-------- DATA --------

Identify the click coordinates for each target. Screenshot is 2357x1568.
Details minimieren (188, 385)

--------
-------- DATA --------

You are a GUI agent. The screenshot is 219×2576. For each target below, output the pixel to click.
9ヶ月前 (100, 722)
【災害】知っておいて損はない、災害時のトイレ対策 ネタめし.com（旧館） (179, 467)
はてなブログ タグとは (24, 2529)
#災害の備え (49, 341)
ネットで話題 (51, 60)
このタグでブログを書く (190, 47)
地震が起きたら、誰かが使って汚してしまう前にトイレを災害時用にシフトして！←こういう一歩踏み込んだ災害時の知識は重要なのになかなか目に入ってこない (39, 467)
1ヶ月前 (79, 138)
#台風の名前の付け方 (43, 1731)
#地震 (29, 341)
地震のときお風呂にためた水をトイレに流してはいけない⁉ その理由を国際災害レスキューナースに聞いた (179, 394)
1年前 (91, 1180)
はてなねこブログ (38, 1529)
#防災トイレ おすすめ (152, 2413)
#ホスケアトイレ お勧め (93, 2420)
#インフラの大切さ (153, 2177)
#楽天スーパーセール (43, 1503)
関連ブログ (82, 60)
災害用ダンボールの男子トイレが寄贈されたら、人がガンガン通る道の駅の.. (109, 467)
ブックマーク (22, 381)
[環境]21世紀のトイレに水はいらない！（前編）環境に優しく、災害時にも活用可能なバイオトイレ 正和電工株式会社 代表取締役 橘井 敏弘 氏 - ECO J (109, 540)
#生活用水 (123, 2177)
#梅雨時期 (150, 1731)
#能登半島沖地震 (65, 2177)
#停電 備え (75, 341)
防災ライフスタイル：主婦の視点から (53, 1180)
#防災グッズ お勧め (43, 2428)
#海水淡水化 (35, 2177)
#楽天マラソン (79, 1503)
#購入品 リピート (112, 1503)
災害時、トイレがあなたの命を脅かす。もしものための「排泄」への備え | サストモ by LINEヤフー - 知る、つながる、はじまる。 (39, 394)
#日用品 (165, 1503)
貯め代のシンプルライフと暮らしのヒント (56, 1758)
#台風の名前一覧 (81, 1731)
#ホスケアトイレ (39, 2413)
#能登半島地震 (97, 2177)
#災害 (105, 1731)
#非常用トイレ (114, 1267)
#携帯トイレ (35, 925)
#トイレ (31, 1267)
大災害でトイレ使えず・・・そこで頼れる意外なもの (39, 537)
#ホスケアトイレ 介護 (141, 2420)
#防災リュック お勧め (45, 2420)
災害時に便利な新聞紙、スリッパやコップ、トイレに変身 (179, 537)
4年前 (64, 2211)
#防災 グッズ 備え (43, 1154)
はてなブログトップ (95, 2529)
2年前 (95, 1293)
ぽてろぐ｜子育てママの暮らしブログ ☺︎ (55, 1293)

--------
-------- DATA --------

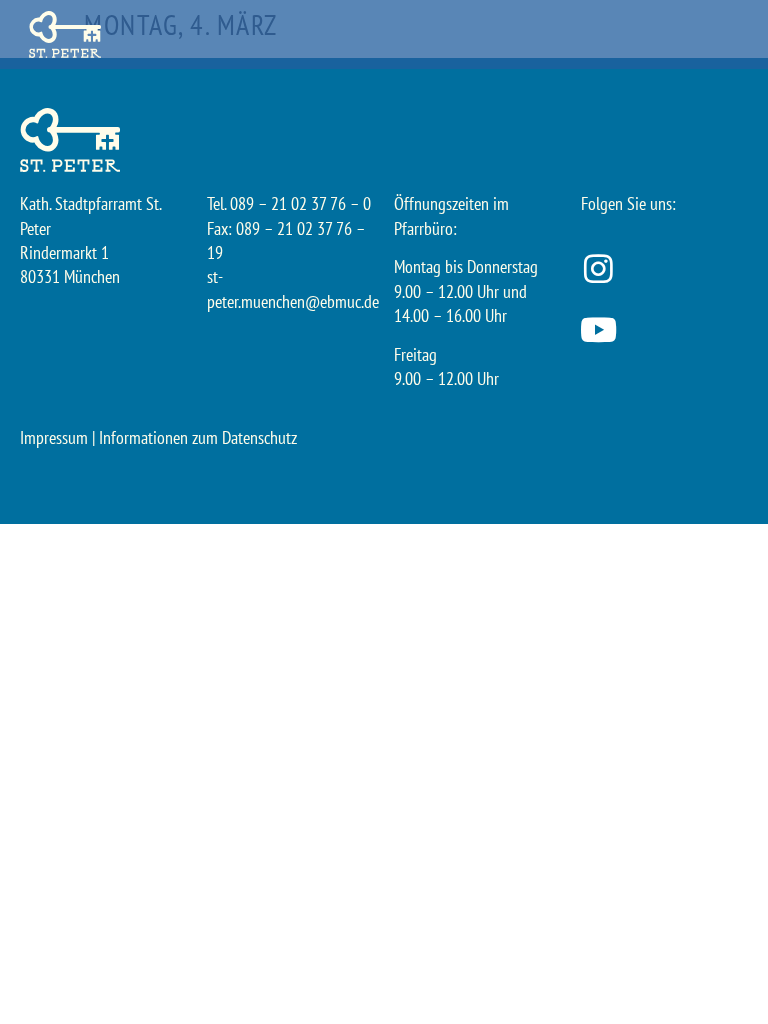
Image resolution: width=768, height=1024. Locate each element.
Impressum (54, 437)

--------

### PROBLEM STATEMENT
From the records above, repeat exactly the lines from the one with "はてなブログ タグとは (24, 2529)" through the one with "ぽてろぐ｜子育てママの暮らしブログ ☺︎ (55, 1293)", both included.

### RESPONSE BELOW
はてなブログ タグとは (24, 2529)
#災害の備え (49, 341)
ネットで話題 (51, 60)
このタグでブログを書く (190, 47)
地震が起きたら、誰かが使って汚してしまう前にトイレを災害時用にシフトして！←こういう一歩踏み込んだ災害時の知識は重要なのになかなか目に入ってこない (39, 467)
1ヶ月前 (79, 138)
#台風の名前の付け方 (43, 1731)
#地震 (29, 341)
地震のときお風呂にためた水をトイレに流してはいけない⁉ その理由を国際災害レスキューナースに聞いた (179, 394)
1年前 (91, 1180)
はてなねこブログ (38, 1529)
#防災トイレ おすすめ (152, 2413)
#ホスケアトイレ お勧め (93, 2420)
#インフラの大切さ (153, 2177)
#楽天スーパーセール (43, 1503)
関連ブログ (82, 60)
災害用ダンボールの男子トイレが寄贈されたら、人がガンガン通る道の駅の.. (109, 467)
ブックマーク (22, 381)
[環境]21世紀のトイレに水はいらない！（前編）環境に優しく、災害時にも活用可能なバイオトイレ 正和電工株式会社 代表取締役 橘井 敏弘 氏 - ECO J (109, 540)
#生活用水 (123, 2177)
#梅雨時期 (150, 1731)
#能登半島沖地震 (65, 2177)
#停電 備え (75, 341)
防災ライフスタイル：主婦の視点から (53, 1180)
#防災グッズ お勧め (43, 2428)
#海水淡水化 (35, 2177)
#楽天マラソン (79, 1503)
#購入品 リピート (112, 1503)
災害時、トイレがあなたの命を脅かす。もしものための「排泄」への備え | サストモ by LINEヤフー - 知る、つながる、はじまる。 (39, 394)
#日用品 (165, 1503)
貯め代のシンプルライフと暮らしのヒント (56, 1758)
#台風の名前一覧 (81, 1731)
#ホスケアトイレ (39, 2413)
#能登半島地震 (97, 2177)
#災害 (105, 1731)
#非常用トイレ (114, 1267)
#携帯トイレ (35, 925)
#トイレ (31, 1267)
大災害でトイレ使えず・・・そこで頼れる意外なもの (39, 537)
#ホスケアトイレ 介護 (141, 2420)
#防災リュック お勧め (45, 2420)
災害時に便利な新聞紙、スリッパやコップ、トイレに変身 (179, 537)
4年前 (64, 2211)
#防災 グッズ 備え (43, 1154)
はてなブログトップ (95, 2529)
2年前 (95, 1293)
ぽてろぐ｜子育てママの暮らしブログ ☺︎ (55, 1293)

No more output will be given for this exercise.